→ **Problem statement**: Your task is to return the listing below word for word, without any of its images.
-- Entries supplied follows --
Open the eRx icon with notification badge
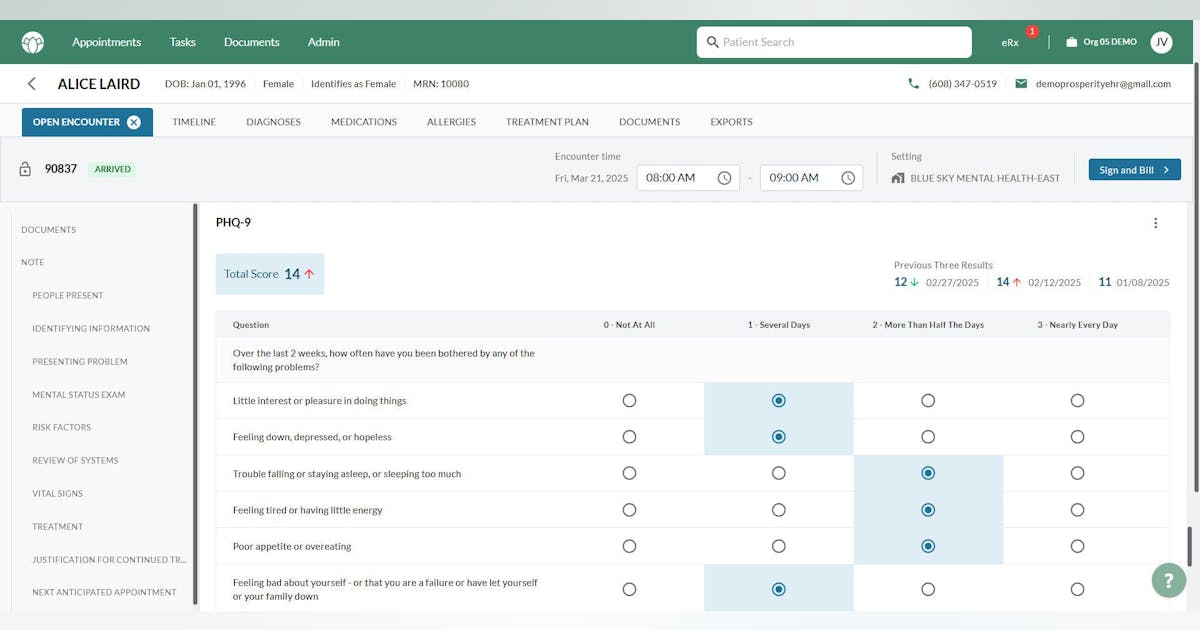Viewport: 1200px width, 630px height. click(1012, 41)
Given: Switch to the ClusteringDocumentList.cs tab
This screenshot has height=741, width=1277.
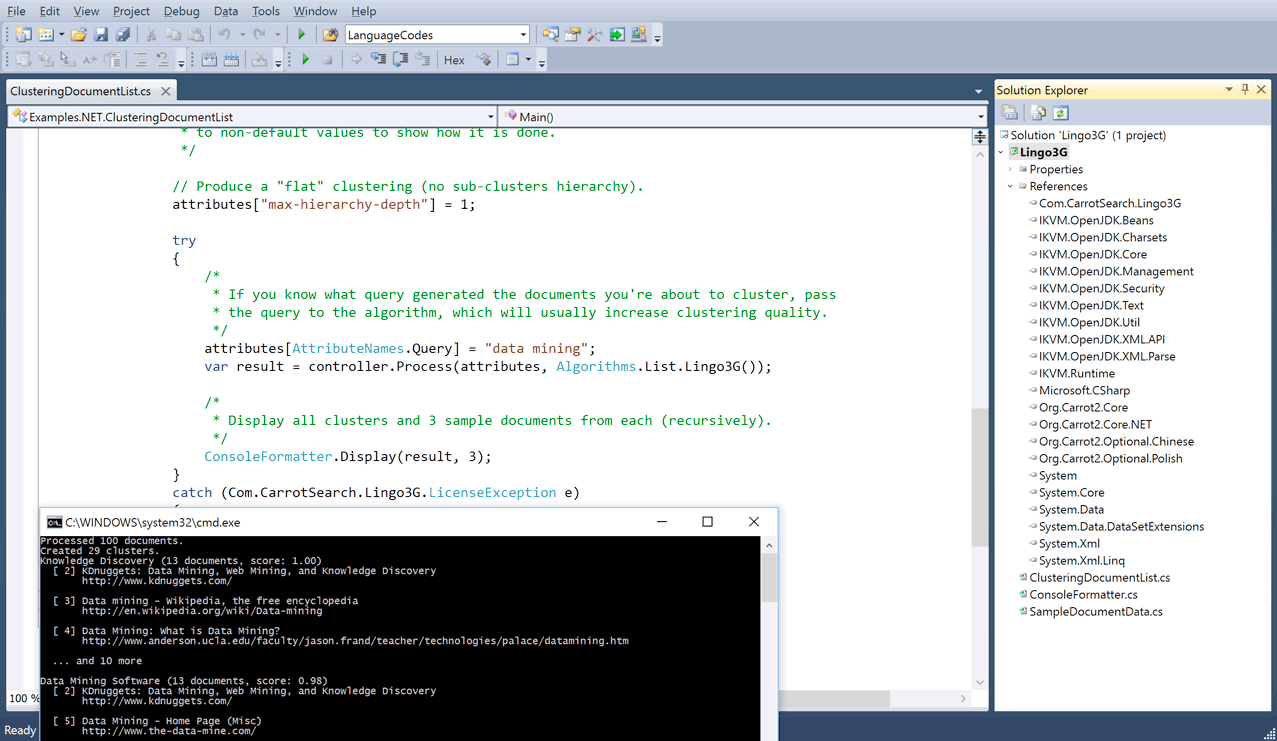Looking at the screenshot, I should (x=80, y=91).
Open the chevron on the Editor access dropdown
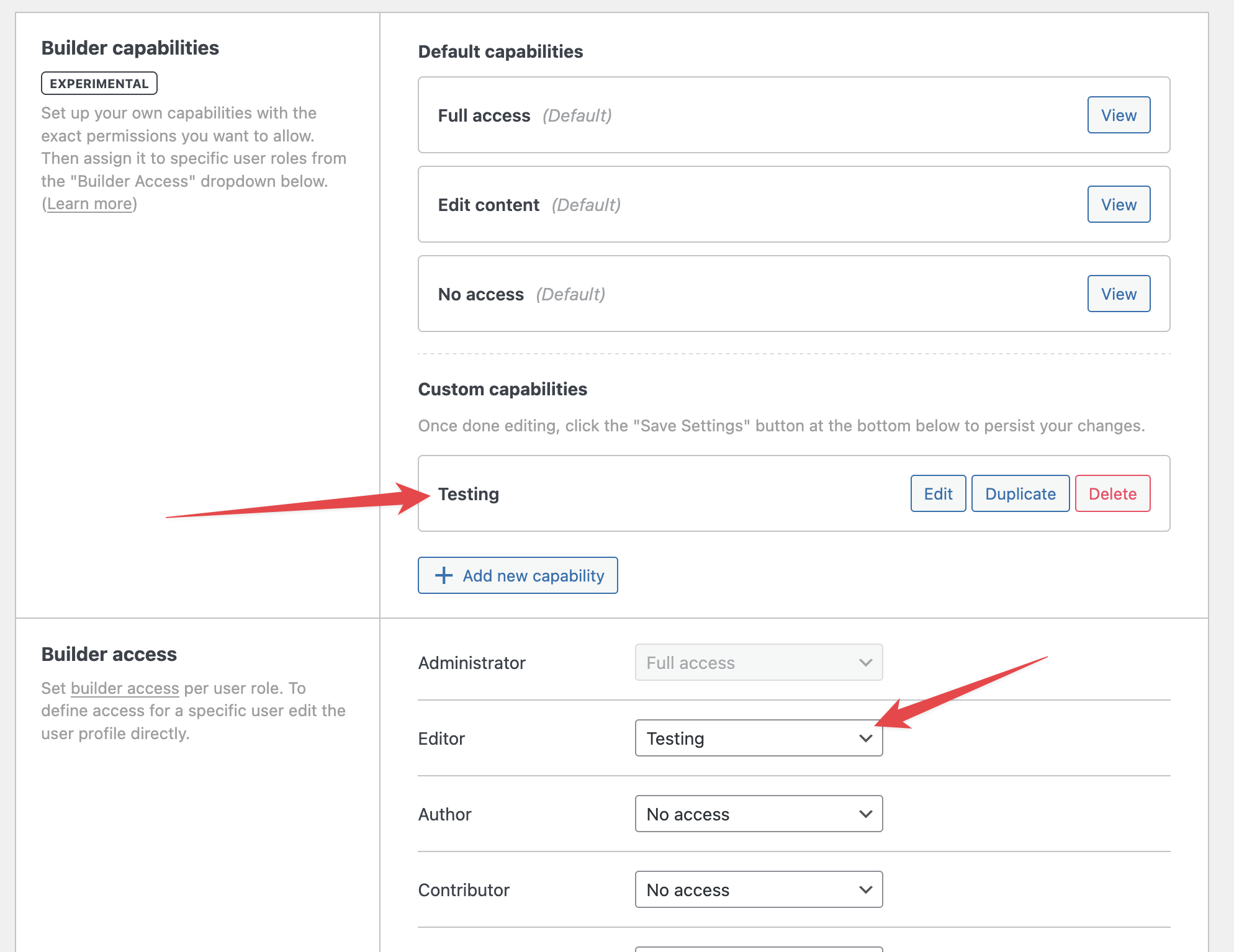The image size is (1234, 952). pos(865,739)
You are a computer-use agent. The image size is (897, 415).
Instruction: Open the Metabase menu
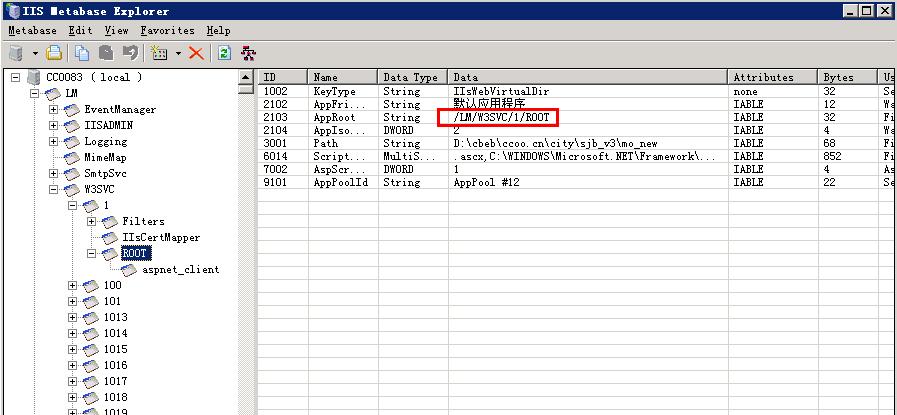(x=32, y=31)
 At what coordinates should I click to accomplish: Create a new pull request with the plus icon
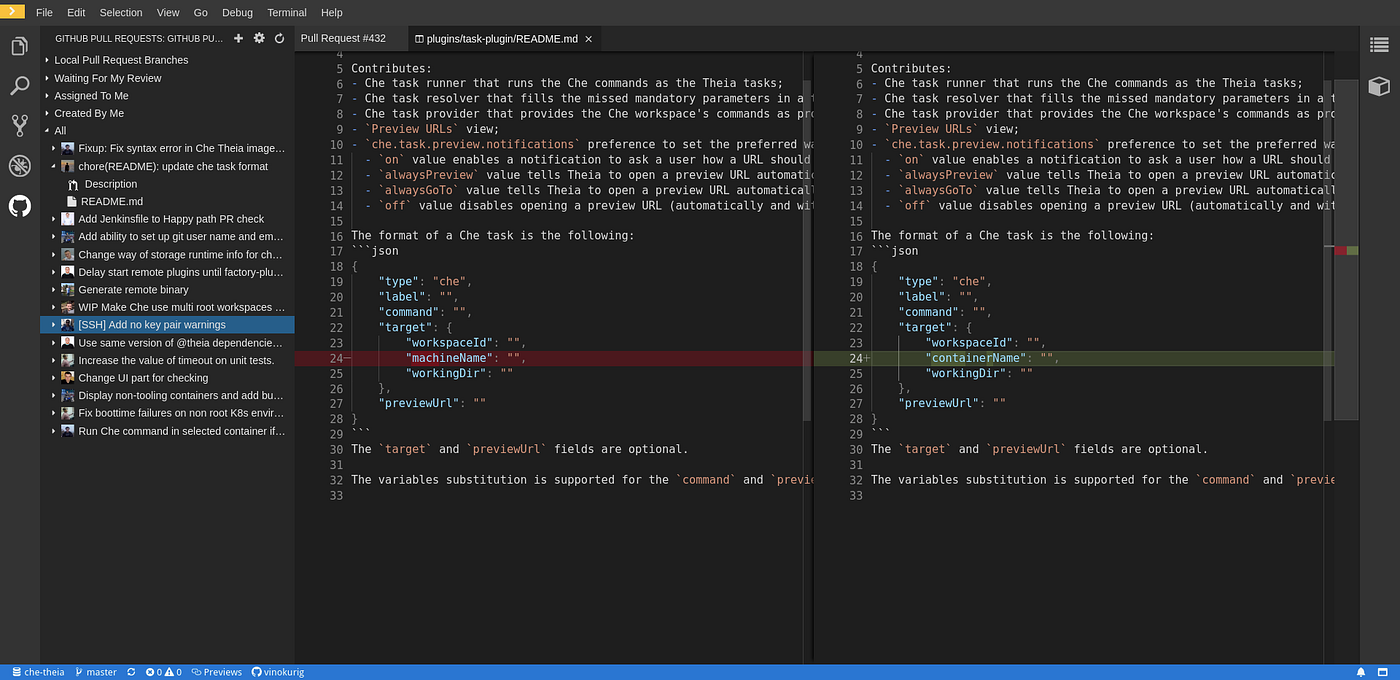click(237, 37)
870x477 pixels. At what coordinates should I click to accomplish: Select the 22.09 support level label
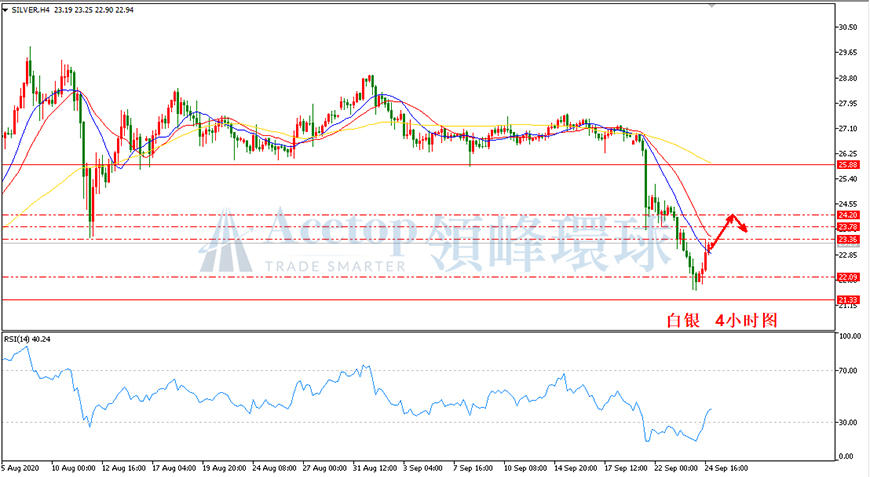click(848, 277)
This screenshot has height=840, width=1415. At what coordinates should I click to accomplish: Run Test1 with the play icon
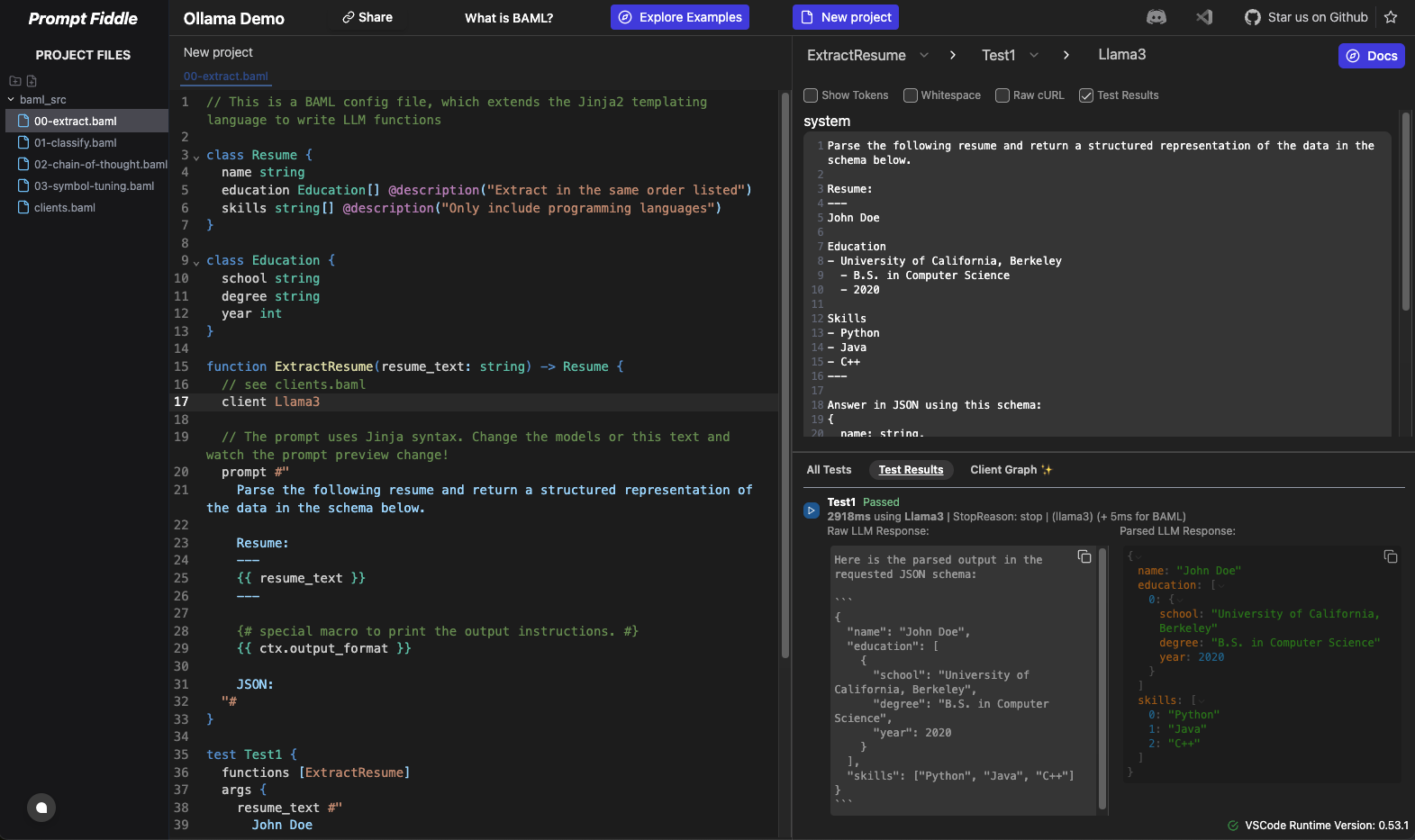[811, 510]
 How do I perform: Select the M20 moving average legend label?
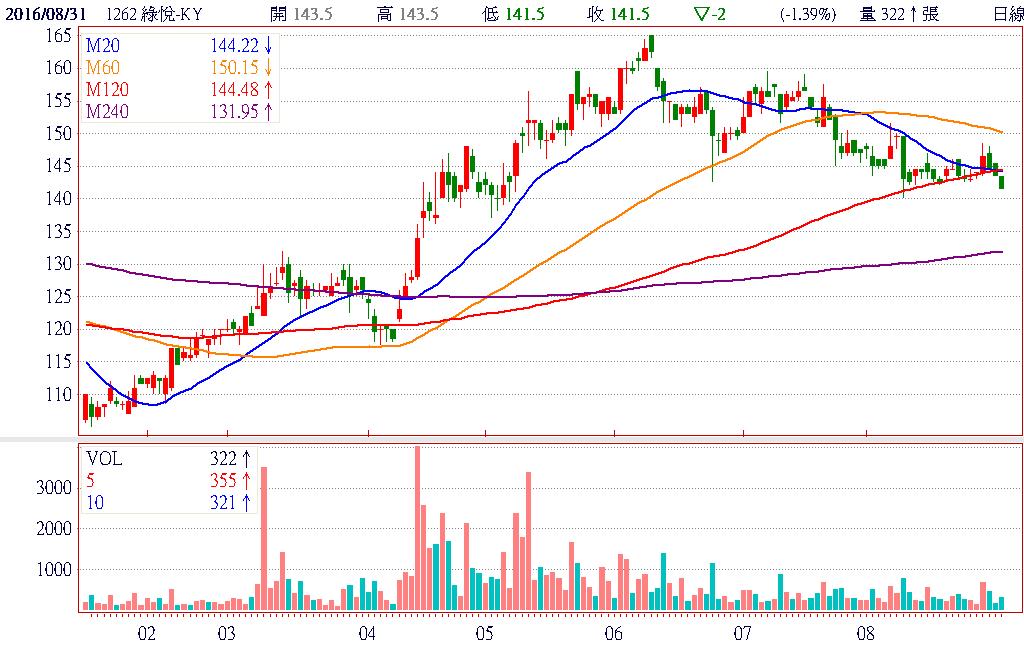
-- Entries supplied concluded --
→ **Answer to this exercise**:
Open the eRx icon with notification badge
Viewport: 1200px width, 630px height. click(1012, 41)
Given: Switch to the ClusteringDocumentList.cs tab
This screenshot has height=741, width=1277.
Looking at the screenshot, I should (x=80, y=91).
Open the chevron on the Editor access dropdown
The image size is (1234, 952). pos(865,739)
You are a computer-use agent. The image size is (897, 415).
Instruction: Open the Metabase menu
(x=32, y=31)
 At what coordinates should I click to accomplish: Create a new pull request with the plus icon
click(237, 37)
870x477 pixels. At what coordinates should I click to accomplish: Select the 22.09 support level label
click(848, 277)
This screenshot has height=840, width=1415. At what coordinates should I click to accomplish: Run Test1 with the play icon
[811, 510]
 How do I perform: Select the M20 moving average legend label?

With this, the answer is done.